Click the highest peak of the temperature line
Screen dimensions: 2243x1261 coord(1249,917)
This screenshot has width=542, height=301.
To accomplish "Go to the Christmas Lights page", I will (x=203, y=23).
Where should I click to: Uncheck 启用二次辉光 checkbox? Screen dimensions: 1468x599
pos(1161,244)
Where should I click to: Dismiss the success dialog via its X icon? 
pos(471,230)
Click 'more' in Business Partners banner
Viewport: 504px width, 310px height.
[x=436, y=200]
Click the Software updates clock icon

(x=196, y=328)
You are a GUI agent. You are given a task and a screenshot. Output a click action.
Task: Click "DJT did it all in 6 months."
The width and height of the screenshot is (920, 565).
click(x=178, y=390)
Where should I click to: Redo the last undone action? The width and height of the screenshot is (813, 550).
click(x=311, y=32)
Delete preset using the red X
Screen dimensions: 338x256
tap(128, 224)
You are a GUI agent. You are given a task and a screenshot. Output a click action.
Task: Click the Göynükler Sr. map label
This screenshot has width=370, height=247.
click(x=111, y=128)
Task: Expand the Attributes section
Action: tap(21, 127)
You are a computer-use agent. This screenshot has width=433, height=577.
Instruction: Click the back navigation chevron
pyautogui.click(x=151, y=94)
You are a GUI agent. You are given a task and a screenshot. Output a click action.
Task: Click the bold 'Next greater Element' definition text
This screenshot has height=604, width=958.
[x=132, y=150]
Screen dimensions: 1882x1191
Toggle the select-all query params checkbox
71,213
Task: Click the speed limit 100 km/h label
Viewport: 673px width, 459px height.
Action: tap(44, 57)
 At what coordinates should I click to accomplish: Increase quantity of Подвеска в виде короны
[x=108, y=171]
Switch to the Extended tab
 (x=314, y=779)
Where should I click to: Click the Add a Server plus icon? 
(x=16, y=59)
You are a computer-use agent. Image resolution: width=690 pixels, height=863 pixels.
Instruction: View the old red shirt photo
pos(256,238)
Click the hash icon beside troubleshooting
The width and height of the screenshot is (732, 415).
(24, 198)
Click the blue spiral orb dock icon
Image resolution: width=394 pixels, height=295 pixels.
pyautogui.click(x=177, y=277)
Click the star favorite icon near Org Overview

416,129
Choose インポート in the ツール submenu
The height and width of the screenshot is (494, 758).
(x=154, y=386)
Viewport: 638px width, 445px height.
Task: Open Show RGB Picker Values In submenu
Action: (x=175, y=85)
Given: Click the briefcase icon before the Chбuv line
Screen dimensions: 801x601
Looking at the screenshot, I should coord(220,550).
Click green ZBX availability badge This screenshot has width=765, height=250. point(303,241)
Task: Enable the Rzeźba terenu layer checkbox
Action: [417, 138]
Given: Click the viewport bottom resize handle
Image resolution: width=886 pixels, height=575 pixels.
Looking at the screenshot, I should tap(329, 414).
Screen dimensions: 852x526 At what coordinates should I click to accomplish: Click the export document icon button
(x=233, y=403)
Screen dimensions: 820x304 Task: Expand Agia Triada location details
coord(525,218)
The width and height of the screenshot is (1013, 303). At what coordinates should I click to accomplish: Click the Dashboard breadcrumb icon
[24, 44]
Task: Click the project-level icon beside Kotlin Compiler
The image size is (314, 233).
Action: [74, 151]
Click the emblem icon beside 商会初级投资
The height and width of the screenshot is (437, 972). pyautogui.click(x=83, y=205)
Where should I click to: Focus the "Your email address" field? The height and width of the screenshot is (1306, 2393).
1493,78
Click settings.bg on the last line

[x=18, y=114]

_Aim_
Arrange every line of the items above as a numbered list, skipping the blank lines.

_The completed task_
1. Click the highest peak of the temperature line
2. Screen dimensions: 2243x1261 coord(1249,917)
3. This screenshot has width=542, height=301.
4. To accomplish "Go to the Christmas Lights page", I will (x=203, y=23).
5. Where should I click to: Uncheck 启用二次辉光 checkbox? Screen dimensions: 1468x599
6. pos(1161,244)
7. Where should I click to: Dismiss the success dialog via its X icon? 
8. pos(471,230)
9. Click 'more' in Business Partners banner
10. Viewport: 504px width, 310px height.
11. [x=436, y=200]
12. Click the Software updates clock icon
13. (x=196, y=328)
14. You are a GUI agent. You are given a task and a screenshot. Output a click action.
15. Task: Click "DJT did it all in 6 months."
16. The width and height of the screenshot is (920, 565).
17. click(x=178, y=390)
18. Where should I click to: Redo the last undone action? The width and height of the screenshot is (813, 550).
19. click(x=311, y=32)
20. Delete preset using the red X
21. Screen dimensions: 338x256
22. tap(128, 224)
23. You are a GUI agent. You are given a task and a screenshot. Output a click action.
24. Task: Click the Göynükler Sr. map label
25. This screenshot has width=370, height=247.
26. click(x=111, y=128)
27. Task: Expand the Attributes section
28. Action: tap(21, 127)
29. You are a computer-use agent. This screenshot has width=433, height=577.
30. Instruction: Click the back navigation chevron
31. pyautogui.click(x=151, y=94)
32. You are a GUI agent. You are given a task and a screenshot. Output a click action.
33. Task: Click the bold 'Next greater Element' definition text
34. This screenshot has height=604, width=958.
35. [x=132, y=150]
36. Screen dimensions: 1882x1191
37. Toggle the select-all query params checkbox
38. 71,213
39. Task: Click the speed limit 100 km/h label
40. Viewport: 673px width, 459px height.
41. Action: tap(44, 57)
42.  At what coordinates should I click to accomplish: Increase quantity of Подвеска в виде короны
43. [x=108, y=171]
44. Switch to the Extended tab
45.  (x=314, y=779)
46. Where should I click to: Click the Add a Server plus icon? 
47. (x=16, y=59)
48. You are a computer-use agent. Image resolution: width=690 pixels, height=863 pixels.
49. Instruction: View the old red shirt photo
50. pos(256,238)
51. Click the hash icon beside troubleshooting
52. The width and height of the screenshot is (732, 415).
53. (24, 198)
54. Click the blue spiral orb dock icon
55. Image resolution: width=394 pixels, height=295 pixels.
56. pyautogui.click(x=177, y=277)
57. Click the star favorite icon near Org Overview
58. 416,129
59. Choose インポート in the ツール submenu
60. The height and width of the screenshot is (494, 758).
61. (x=154, y=386)
62. Viewport: 638px width, 445px height.
63. Task: Open Show RGB Picker Values In submenu
64. Action: (x=175, y=85)
65. Given: Click the briefcase icon before the Chбuv line
66. Screen dimensions: 801x601
67. Looking at the screenshot, I should coord(220,550).
68. Click green ZBX availability badge This screenshot has width=765, height=250. point(303,241)
69. Task: Enable the Rzeźba terenu layer checkbox
70. Action: [417, 138]
71. Given: Click the viewport bottom resize handle
72. Image resolution: width=886 pixels, height=575 pixels.
73. Looking at the screenshot, I should tap(329, 414).
74. Screen dimensions: 852x526 At what coordinates should I click to accomplish: Click the export document icon button
75. (x=233, y=403)
76. Screen dimensions: 820x304 Task: Expand Agia Triada location details
77. coord(525,218)
78. The width and height of the screenshot is (1013, 303). At what coordinates should I click to accomplish: Click the Dashboard breadcrumb icon
79. [24, 44]
80. Task: Click the project-level icon beside Kotlin Compiler
81. The image size is (314, 233).
82. Action: [74, 151]
83. Click the emblem icon beside 商会初级投资
84. The height and width of the screenshot is (437, 972). pyautogui.click(x=83, y=205)
85. Where should I click to: Focus the "Your email address" field? The height and width of the screenshot is (1306, 2393).
86. 1493,78
87. Click settings.bg on the last line
88. [x=18, y=114]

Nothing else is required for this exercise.